# INDEX and MATCH with multiple criteria in Excel

This tutorial shows how to calculate INDEX and MATCH with multiple criteria in Excel using the example below;

## Formula

{=INDEX(range1,MATCH(1,(A1=range2)*(B1=range3)*(C1=range4),0))}

## Explanation

To lookup values with INDEX and MATCH, using multiple criteria, you can use an array formula. In the example shown, the formula in H8 is:

{=INDEX(E5:E11,MATCH(1,(H5=B5:B11)*(H6=C5:C11)*(H7=D5:D11),0))}

Note: this is an array formula, and must be entered with control + shift + enter.

### How this formula works

Normally, and INDEX MATCH formula is configured with MATCH set to look through a one-column range and provide a match based on a given criteria. Without concatenating values in a helper column, or in the formula itself, there’s no way to supply more than one criteria.

This formula works around this limitation by using boolean logic to create an array of ones and zeros to represent rows matching all 3 criteria, then using MATCH to match the first 1 found.

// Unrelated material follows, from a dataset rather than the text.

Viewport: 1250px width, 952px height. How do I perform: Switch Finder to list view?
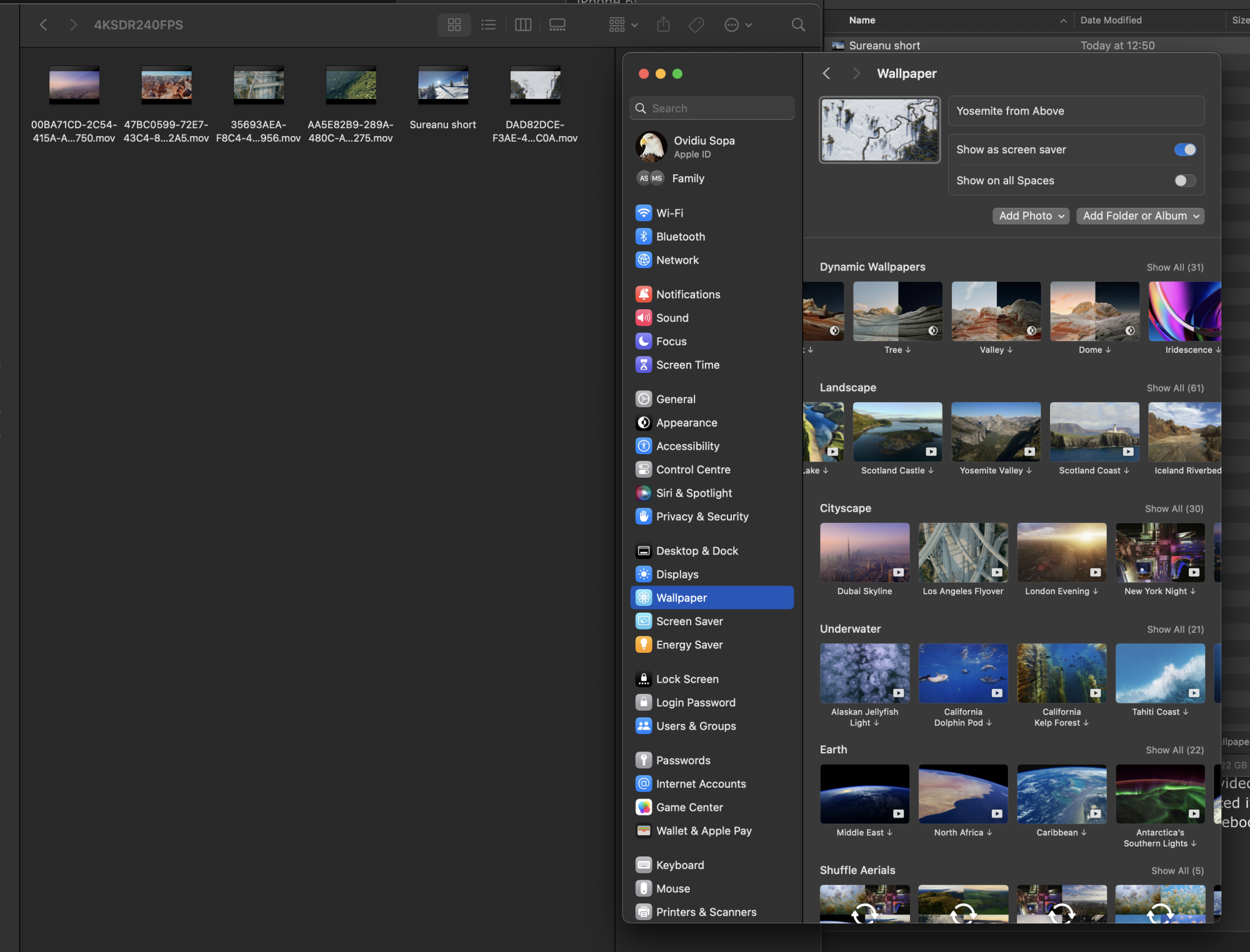click(x=489, y=25)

The temporary array of ones and zeros is based on this snippet:

(H5=B5:B11)*(H6=C5:C11)*(H7=D5:D11)

Here we compare the item H5 against all items, the size in H6 against all sizes, and the color in H7 against all colors. the initial result looks like this:

{TRUE;TRUE;TRUE;FALSE;FALSE;FALSE;TRUE}*{FALSE;FALSE;TRUE;FALSE;FALSE;TRUE;FALSE}*{TRUE;FALSE;TRUE;FALSE;FALSE;FALSE;TRUE}

The multiplication operation transforms the TRUE FALSE values to 1s and 0s:

{1;1;1;0;0;0;1}*{0;0;1;0;0;1;0}*{1;0;1;0;0;0;1}

And the final result looks like this:

{0;0;1;0;0;0;0}

Which goes into MATCH as the lookup array:

MATCH(1,{0;0;1;0;0;0;0})

MATCH returns 3, and the entire formula boils down to a standard INDEX MATCH formula

=INDEX(E5:E11,3)

with a final result of $17.00.

### Non-array version

It is possible to add another INDEX to this formula, avoiding the need to enter as an array formula with control + shift + enter:

=INDEX(rng1,MATCH(1,INDEX((A1=rng2)*(B1=rng3)*(C1=rng4),0,1),0))

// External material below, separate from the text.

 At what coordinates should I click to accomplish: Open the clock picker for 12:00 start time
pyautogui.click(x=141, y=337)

The INDEX function can handle arrays natively, so the second INDEX is added only to “catch” the array created with the boolean logic operation and return the same array again to MATCH. To do this, INDEX is configured with zero rows and one column. The zero row trick causes INDEX to return column 1 from the array (which is already one column anyway).